RECORDS TO PROCESS:
^^^^^^^^
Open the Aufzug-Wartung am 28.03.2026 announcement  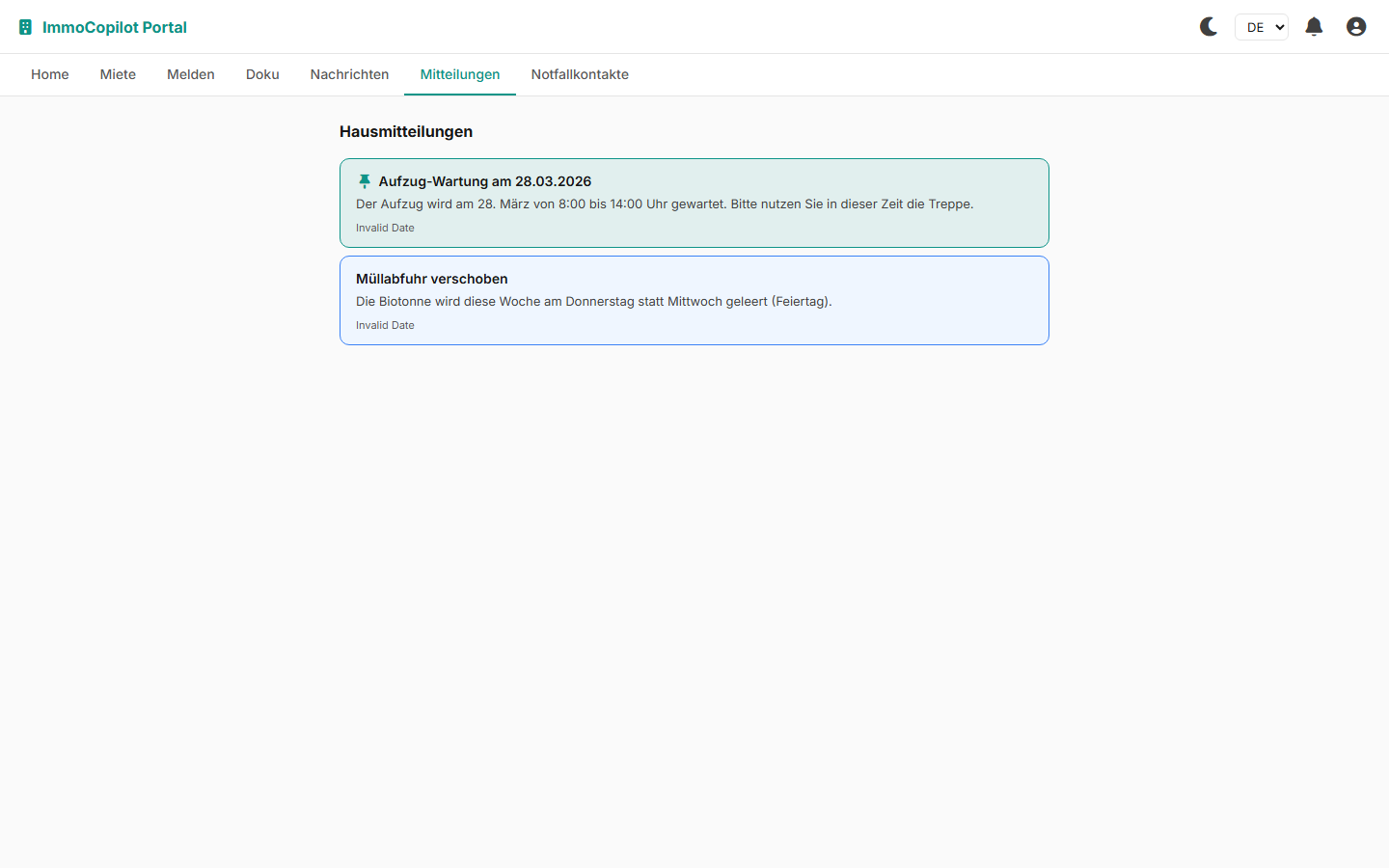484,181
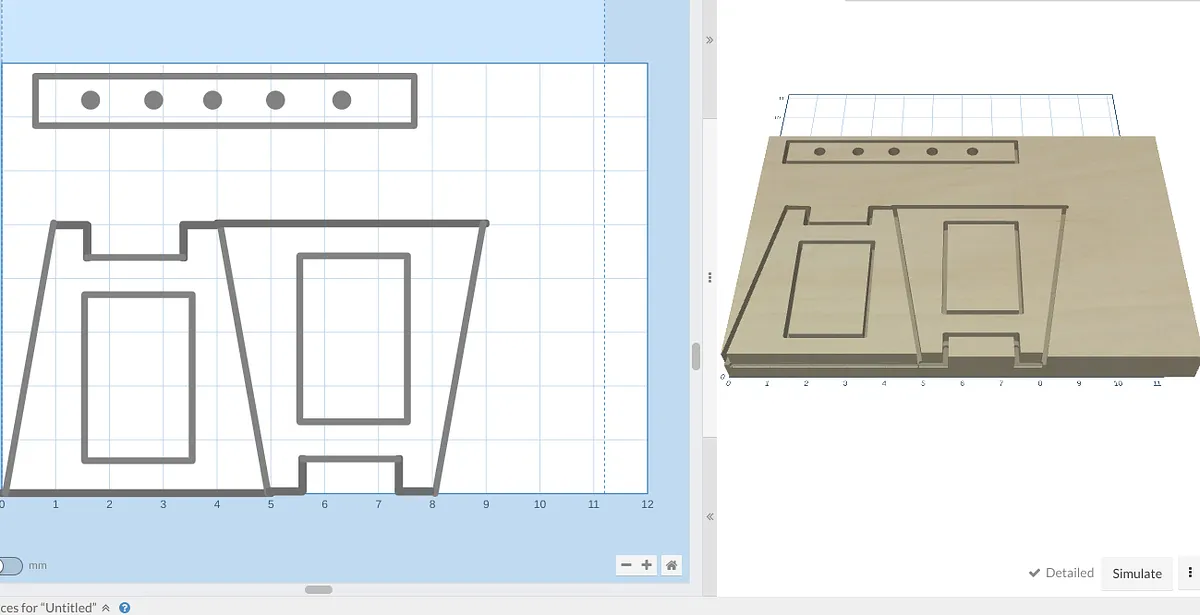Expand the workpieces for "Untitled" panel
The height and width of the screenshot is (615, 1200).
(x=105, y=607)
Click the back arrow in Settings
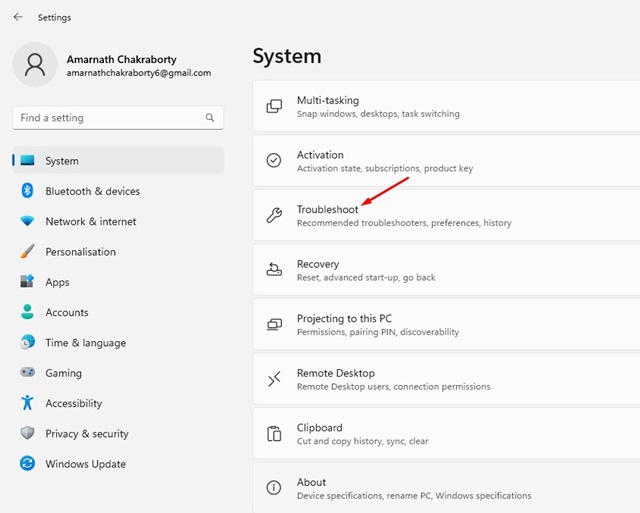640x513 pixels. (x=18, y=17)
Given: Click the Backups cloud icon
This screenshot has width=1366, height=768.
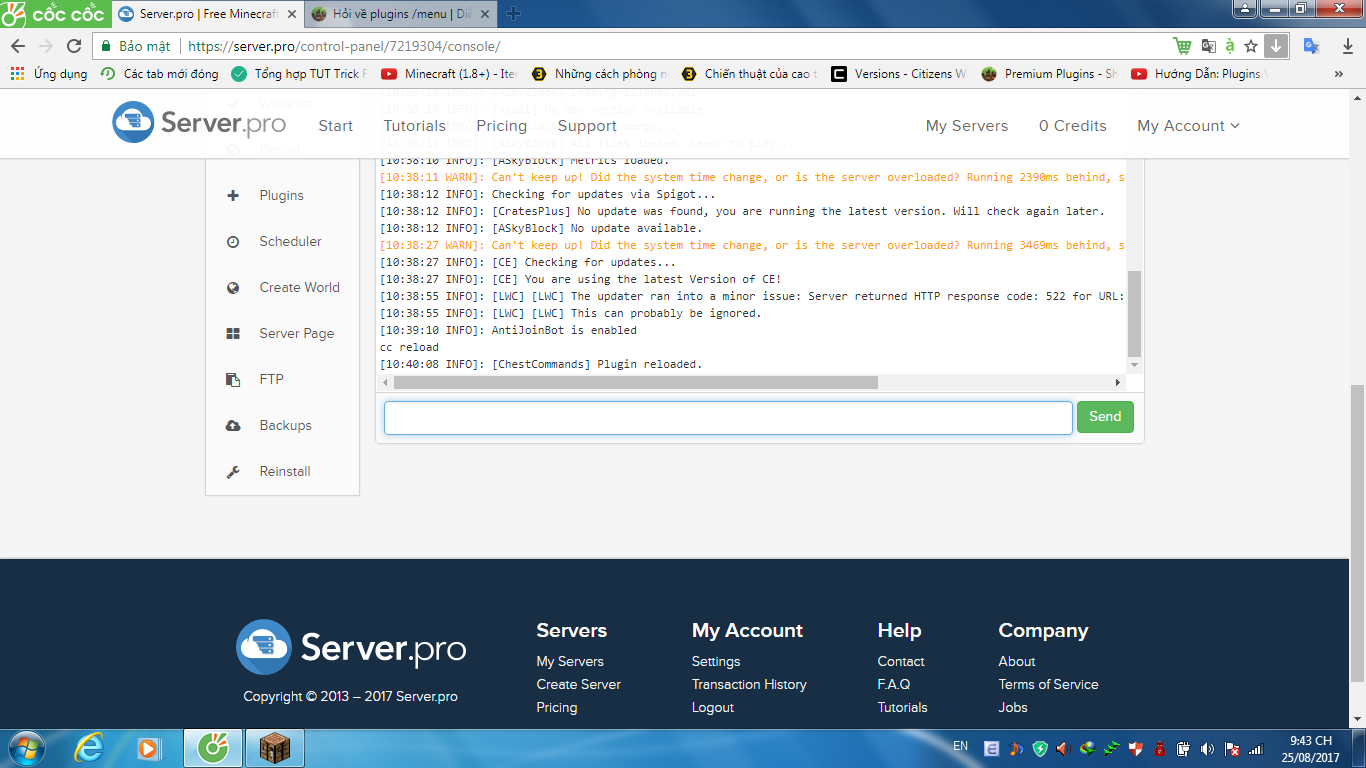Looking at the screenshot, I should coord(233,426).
^^^^^^^^
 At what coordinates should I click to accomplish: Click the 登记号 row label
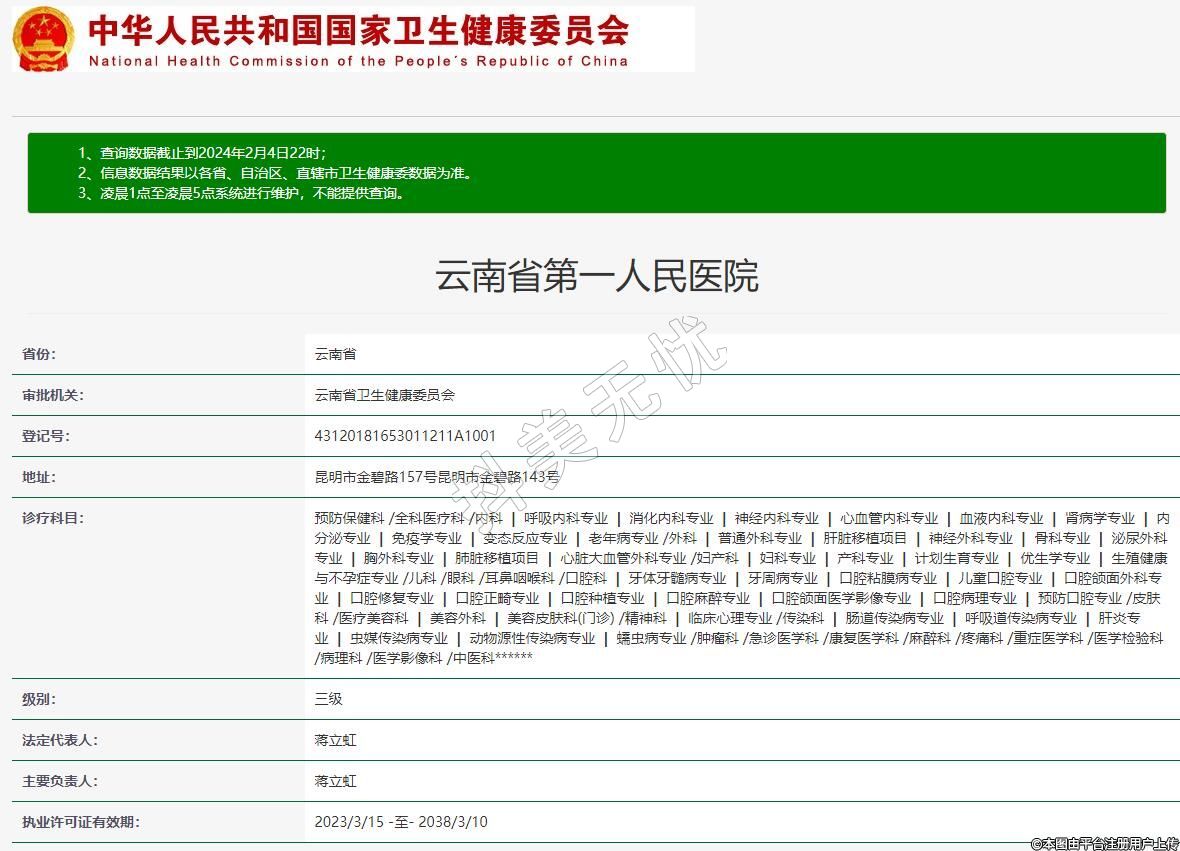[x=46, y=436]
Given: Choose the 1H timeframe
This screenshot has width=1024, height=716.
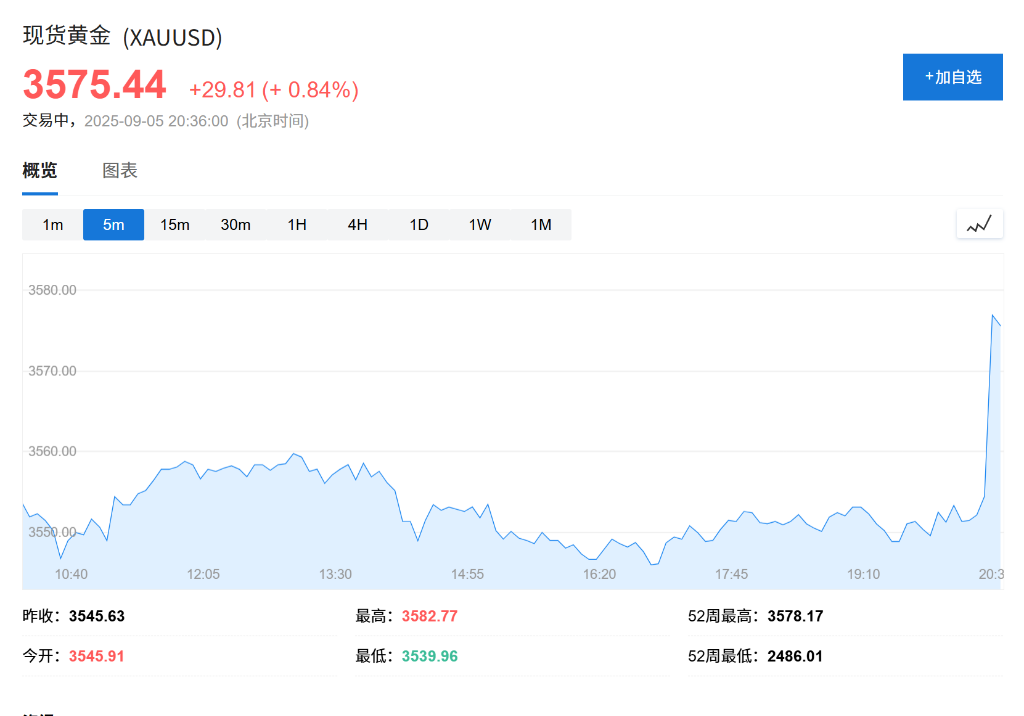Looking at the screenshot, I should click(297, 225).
^^^^^^^^
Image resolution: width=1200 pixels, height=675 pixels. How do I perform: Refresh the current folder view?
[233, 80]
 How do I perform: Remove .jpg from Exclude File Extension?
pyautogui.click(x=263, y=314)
^^^^^^^^
REQUIREMENT:
If a line in the material above contains "Given", show that line.

ANSWER FOR THE TASK:
Given: Click the Backups cloud icon
Given: Choose the 1H timeframe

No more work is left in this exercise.